Suddenly a smile came over his face. He was almost a boy, the tangled curls making their dark frame for his low cheeks and the large beautiful cherub mouth.

“Maybe God let me live to save you, Jonathan. Maybe that’s all it was. He gave me my old flesh back so I could climb this mountain and tell you all this, and you would have died had I not come here.”

“Perhaps, Azriel,” I said.

“You rest now,” he said. “Your forehead is cool. I’ll wait, and I’ll watch, and if you see me, now and then, turn into that man again, it is only that I’m trying to measure each time the difficulty of it. It was never so very hard for me to change my shape—for the sorcerer who called me up from the bones. It was never so hard for me to throw an illusion to trick my master’s enemies or those he would rob or cheat.

“But it’s hard now to be anything but the young man I was when it started. When I bought their lies. When I became a ghost and not the martyr they promised. Lie still now, Jonathan, sleep. Your eyes are clear and your cheeks have color.”

“Give me more of the broth,” I said. He did.

“Azriel, I would be dead without you.”

“Yes, that much is true, isn’t it? But I had my foot on the Ladder to Heaven, I was on it this time, I tell you, when I made this choice, and I thought when it was all over, the Temple destroyed, the Stairway might come down for me again. The Hasidim are pure and innocent. They are good. But battles they must leave to monsters like me.”

“Lord, God,” I said. Gregory Belkin. A lunatic plan. I remember fragments…“And there was that beautiful girl,” I said.

He put down the cup of broth, and wiped my face and my hands.

“Her name was Esther.”

“Yes.”

He opened the curled and damp magazine for me.
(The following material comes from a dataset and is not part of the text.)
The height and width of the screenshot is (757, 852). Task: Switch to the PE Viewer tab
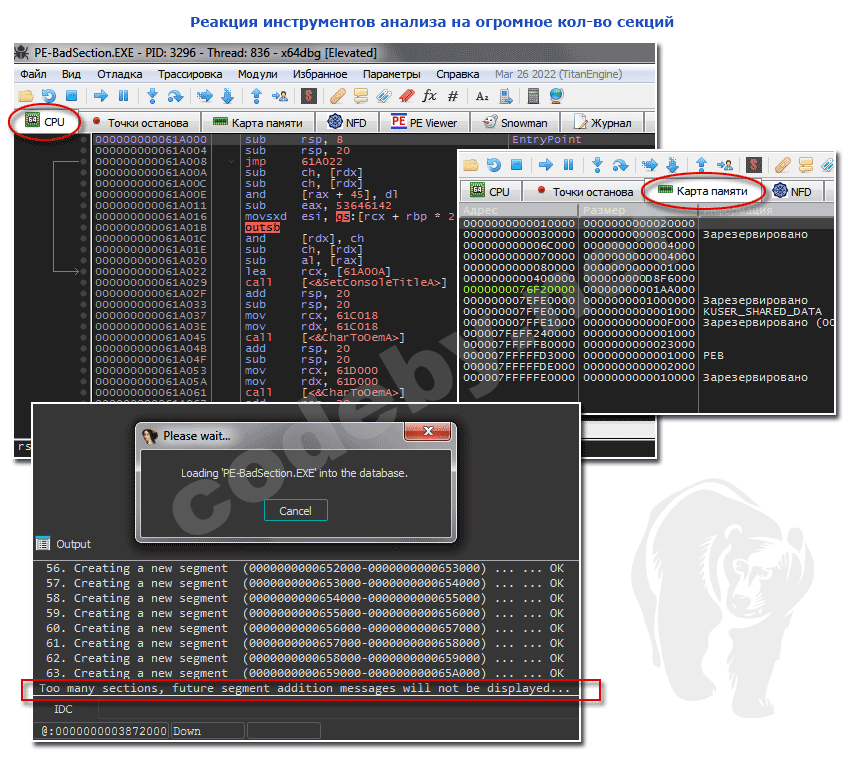tap(425, 122)
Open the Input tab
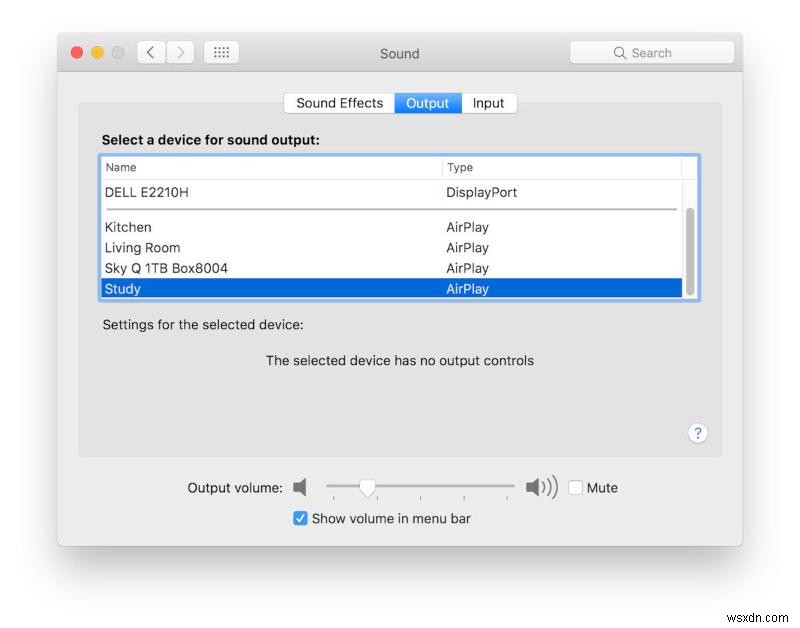This screenshot has height=628, width=800. click(x=489, y=103)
It was now badly creased as it was drying out in the warm room. I saw the famous photograph of Esther Belkin, on Fifth Avenue. I saw her lying on the stretcher just before they had put her into the ambulance, and just before she had died.

Only this time I focused on a figure in this photograph which I had noticed before, yes, in television broadcasts, and in the larger cover photographs of this very scene. But I hadn’t until now paid any real attention to the figure. I saw a young man by Esther’s stretcher, with his hands raised to his head, as though crying out in grief for her, a young man blurry and indistinct as all the other crowd figures in the famous photograph, except for his heavy beautifully shaped eyebrows and his mane of thick black curly hair.

“That’s you,” I said. “Azriel, that’s you there in the photograph.”

He was distracted. He didn’t reply. He put his finger on the figure of Esther. “She died there, Esther, his daughter.”

I explained that I had known her. The Temple was new then, and controversial rather than solid and immense and indefatigable. She had been a good student, serious and modest and alert.